Defining "Progress"--The use of fossil fuels transformed American social and economic structure. Change accelerated as Americans increasingly worshipped "progress"intuitively defined as any product or behavior derived from fossil fuel. Since progress began, there has never been a shortage of oil in the U.S. (except for a temporary, artificial shortage created when OPEC, founded in 1960, first flexed its collective muscle in 1973 and stopped exports to us in a quarrel over Israel). We named that energy-lavish economy and its derived technologies "industrialization."
America's political decision-making power once rested in the hands of a multitude of hard-working, independent-minded small farmers, local businessmen, and workers. In the early 1900's, as tractors gradually replaced oxen and draft horses, larger farms became practical. By 1910, so many farmers had sold out and moved to town that only 54 percent of Americans still farmed. Cities grew. By the 1950's, "consumer society" was booming in the U.S. with advertising, brand names, credit, cars (sold on credit, by advertising), packaged/processed foods, and ever more plastic products. Big houses (bought on credit) with big lawns (no garden, no livestock) became desirable. Waterborne sewage management was the new rule; outhouses became disgusting. For most people, life was now unimaginable without progress. Evidence of success, even respectability, was now achieved by displays of lavish fossil fuel consumption.

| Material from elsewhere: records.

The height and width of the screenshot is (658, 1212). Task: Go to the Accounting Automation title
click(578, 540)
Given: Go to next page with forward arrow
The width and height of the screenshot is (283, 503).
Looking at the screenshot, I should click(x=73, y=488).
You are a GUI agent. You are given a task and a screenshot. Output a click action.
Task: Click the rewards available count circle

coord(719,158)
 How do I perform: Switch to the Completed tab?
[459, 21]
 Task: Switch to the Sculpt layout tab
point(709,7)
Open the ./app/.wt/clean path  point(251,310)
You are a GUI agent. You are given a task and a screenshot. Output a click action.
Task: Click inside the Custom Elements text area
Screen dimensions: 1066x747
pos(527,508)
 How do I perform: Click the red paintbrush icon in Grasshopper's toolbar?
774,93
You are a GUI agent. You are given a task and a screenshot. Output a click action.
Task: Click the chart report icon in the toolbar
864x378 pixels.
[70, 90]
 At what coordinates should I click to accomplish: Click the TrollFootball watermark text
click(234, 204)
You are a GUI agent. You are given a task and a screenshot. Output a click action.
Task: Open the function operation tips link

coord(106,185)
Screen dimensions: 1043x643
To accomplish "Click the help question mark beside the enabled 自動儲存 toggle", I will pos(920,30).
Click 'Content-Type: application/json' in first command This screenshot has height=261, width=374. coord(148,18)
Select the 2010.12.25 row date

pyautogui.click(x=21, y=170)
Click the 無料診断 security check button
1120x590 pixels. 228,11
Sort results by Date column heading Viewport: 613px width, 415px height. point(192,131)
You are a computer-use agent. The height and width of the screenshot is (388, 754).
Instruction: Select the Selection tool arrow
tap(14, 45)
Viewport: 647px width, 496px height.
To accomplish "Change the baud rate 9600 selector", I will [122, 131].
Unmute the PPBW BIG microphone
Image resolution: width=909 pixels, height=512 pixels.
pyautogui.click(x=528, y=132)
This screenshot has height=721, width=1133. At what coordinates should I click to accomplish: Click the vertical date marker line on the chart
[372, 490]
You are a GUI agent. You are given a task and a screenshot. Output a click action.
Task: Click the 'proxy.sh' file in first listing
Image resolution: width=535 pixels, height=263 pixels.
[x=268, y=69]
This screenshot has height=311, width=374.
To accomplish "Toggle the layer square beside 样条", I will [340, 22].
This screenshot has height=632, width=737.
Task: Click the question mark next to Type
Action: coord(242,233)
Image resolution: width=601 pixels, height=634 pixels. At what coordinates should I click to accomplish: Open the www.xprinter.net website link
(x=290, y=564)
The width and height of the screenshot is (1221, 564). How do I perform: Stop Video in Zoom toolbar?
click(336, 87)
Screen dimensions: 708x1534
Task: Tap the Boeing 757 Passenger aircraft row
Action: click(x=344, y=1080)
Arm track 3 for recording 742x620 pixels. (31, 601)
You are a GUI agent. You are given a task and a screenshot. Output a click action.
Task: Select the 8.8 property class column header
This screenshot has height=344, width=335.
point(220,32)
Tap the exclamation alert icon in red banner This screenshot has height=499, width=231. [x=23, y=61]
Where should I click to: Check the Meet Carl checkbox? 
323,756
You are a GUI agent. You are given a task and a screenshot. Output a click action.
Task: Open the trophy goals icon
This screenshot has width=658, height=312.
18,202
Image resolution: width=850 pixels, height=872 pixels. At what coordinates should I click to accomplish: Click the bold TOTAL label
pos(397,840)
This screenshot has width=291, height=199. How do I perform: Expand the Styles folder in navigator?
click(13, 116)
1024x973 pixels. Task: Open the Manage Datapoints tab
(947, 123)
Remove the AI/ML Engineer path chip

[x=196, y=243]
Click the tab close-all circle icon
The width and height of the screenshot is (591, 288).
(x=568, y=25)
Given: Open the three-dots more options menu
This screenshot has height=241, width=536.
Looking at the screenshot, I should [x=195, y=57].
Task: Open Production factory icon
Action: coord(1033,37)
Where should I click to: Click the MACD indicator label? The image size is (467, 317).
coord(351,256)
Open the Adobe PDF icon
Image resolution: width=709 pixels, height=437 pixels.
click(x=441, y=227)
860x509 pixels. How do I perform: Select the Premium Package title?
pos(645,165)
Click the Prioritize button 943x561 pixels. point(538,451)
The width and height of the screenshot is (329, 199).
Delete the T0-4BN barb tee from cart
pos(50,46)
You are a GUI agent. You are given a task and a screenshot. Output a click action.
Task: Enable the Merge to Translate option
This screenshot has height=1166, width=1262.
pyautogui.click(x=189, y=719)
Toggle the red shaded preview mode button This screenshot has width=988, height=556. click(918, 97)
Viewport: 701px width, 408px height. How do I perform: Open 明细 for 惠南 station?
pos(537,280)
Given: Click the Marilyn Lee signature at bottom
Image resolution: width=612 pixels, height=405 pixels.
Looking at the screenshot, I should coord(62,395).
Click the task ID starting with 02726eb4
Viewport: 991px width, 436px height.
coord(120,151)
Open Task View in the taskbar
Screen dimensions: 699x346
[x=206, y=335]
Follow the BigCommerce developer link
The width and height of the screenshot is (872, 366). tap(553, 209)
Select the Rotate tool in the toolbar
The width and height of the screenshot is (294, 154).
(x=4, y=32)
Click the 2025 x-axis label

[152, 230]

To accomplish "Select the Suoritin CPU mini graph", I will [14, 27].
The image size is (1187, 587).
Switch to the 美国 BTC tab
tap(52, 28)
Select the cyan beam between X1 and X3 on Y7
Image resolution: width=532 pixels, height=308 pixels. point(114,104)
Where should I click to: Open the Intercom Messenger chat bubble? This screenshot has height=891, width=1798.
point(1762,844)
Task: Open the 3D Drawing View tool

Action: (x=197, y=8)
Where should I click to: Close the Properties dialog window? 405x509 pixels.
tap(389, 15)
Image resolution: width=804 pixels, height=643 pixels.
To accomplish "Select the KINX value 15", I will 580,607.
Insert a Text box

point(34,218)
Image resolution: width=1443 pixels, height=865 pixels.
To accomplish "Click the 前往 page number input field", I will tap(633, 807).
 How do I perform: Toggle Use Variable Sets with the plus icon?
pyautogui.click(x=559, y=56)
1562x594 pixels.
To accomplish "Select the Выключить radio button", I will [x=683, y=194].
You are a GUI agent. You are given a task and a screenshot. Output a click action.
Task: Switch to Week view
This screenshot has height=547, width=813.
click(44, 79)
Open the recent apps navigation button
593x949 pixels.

Green Revolution--In the 1960's,the "green revolution" arrivedincreased agricultural production by means of motorized farm equipment, artificial fertilizer (made from natural gas), and petro-derived herbicides and pesticidesplus grains genetically selected or modified to be resistant to the pesticides and herbicides and responsive to the artificial fertilizers. Before fossil-fuel derived ammonia production, it was some 100 genera of microscopic lifeforms that annually unlocked the elements of a previous generation of plants to make food for the next one. Artificial fertilizer killed all that soil life in its first application, but that didn't matter because there was plenty more nitrogen fertilizer to apply the next year. The ammonia is produced using extreme heat (as much as 600 degrees Celsius), plus great pressure (equal to submersion under 6,000 feet of water), an energy-intensive process. The worldwide green revolution enabled food production to nearly keep pace with world population growth through the 1990's and early 2000's. International development agencies spread and accelerated the green revolution worldwide. Small agricultural nations became "banana republics." In 2000, 85 million tons of nitrogen fertilizer (manufactured from half a billion barrels of crude) were spread on this planet's fields. The average food thus produced yielded one kilocalorie of human nourishment for every ten kilocalories of petro-energy spent in producing it, a totally unnatural and non-sustainable equation. For example, a half-gallon of oil is used to produce every bushel of U.S. corn. In addition, our food typically is flown or trucked 1,500 to 2,500 miles from farm to plate.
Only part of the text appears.